Love wasn’t ready to say whether he would, but he left open the possibility.

“We’ll see,” he said again. “I would obviously be in the fourth year of my contract, and it would be the team’s possibility of picking up my fifth year. It’s really on them to see what kind of moves they want to make, what they want to do with the future.”

If the Packers are of the belief they need to see more of Love in regular-season game action, then Sunday’s 31-28 overtime win over the Dallas Cowboys delayed any chance of that, as it buoyed their playoff hopes. At 4-6 heading into Thursday night’s game against the Tennessee Titans (8:15 p.m.
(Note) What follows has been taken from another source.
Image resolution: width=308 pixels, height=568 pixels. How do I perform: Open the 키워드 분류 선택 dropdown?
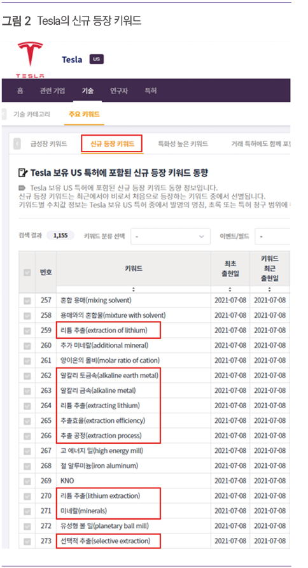click(x=171, y=236)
ET, Prime Video), their five-game losing streak is over and there’s a sense of rejuvenation.

The Packers remain all-in, but if at some point they’re eliminated from playoff contention before the final week of the season, a case can be made to start Love — especially if they’re not sure whether to pick up the fifth-year option on his contract for the 2024 season. They must make that decision by the first week of May 2023.
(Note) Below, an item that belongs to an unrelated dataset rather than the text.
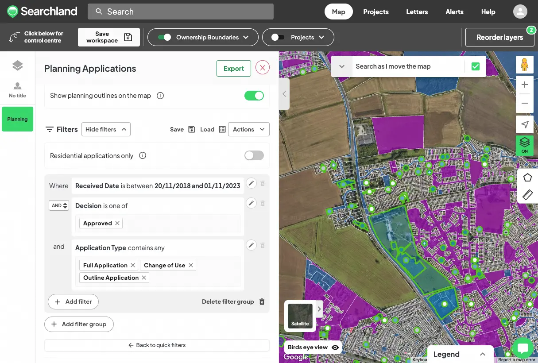
Task: Delete the Decision filter using its trash icon
Action: [262, 203]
“I think we see it every day, so we’ve got a pretty good indication,” Packers coach Matt LaFleur said recently when asked what he thinks they have in Love. “There’s nothing like getting in the game and getting those live reps, but he continues to show improvement on a daily basis.”

Love has taken more practice snaps of late than most backups because Rodgers has spent several Wednesdays on the sideline to rest and treat his injured right thumb. Rodgers often stands behind the huddle and, in order to stay sharp on the game plan, radios the plays in to Love, who returns to scout-team duties the rest of the week when Rodgers practices.

“I’ll still call plays in the huddle,” Love said. “I’m still running the show when I’m in there.”

When Love ran the show last season in his two extended appearances — the Chiefs game that Rodgers missed because of COVID-19 and the second half of the meaningless regular-season finale against the Lions — it wasn’t pretty.

He completed 29 of 51 passes for 324 yards with two touchdowns and three interceptions in two losses, all while struggling against blitzes and pressure. He showed some improvement in training camp and the preseason this past summer.

Handling blitzes and pressure is where Love believes he has improved the most.

“I think I’d be better,” he said. “Protections are coming a little bit easier — being able to make those changes, being able to see it quicker and just get us in the right protection.

“That’s coming quicker, and pre-snap recognition, I think it’s just coming easier, recognizing defenses, recognizing coverages and just kind of the feel of what might be open pre-snap, better than what I was doing before.”

Some, like one of his former college teammates, even think Love is ready to start right now — maybe not for the Packers, but somewhere.

“It’s hard when you’ve got the greatest of all time right next to you,” said safety/special teams ace Dallin Leavitt, who played two years at Utah State with Love. “But I definitely think he’s a starter in the NFL.”

During his senior season at Utah State in 2017, Leavitt thought Love was ready to be the starter right at the beginning of the season, but he started out as the backup to Kent Myers.

“I’m just going to be honest, I didn’t really like our quarterback, and I’m like, we’ve got to play the young guy,” Leavitt said this week. “Get something fresh, get somebody out there who will go out there and sling it. I think it was his first full start against UNLV, Jordan put 50 on them. I was hyped.”

Before he signed with the Packers in July, Leavitt had not seen Love up close since that 2017 season, which was Love’s redshirt freshman season.

“Young Jordan was obviously really impressive. The ball came out nice, always been a natural thrower, always been a good athlete,” Leavitt said. “Now being in [the NFL] for a little bit and seeing a lot of really good quarterbacks, I’m really impressed with him. It’s different when you’re playing in games and there’s game plans and decision-making, but his ability to feel routes and feel openings within the holes of the defense, it’s been really impressive.”

Said Love: “It’s an awesome thing for him to say. It just shows that he respects me and the way I work, but I believe it.”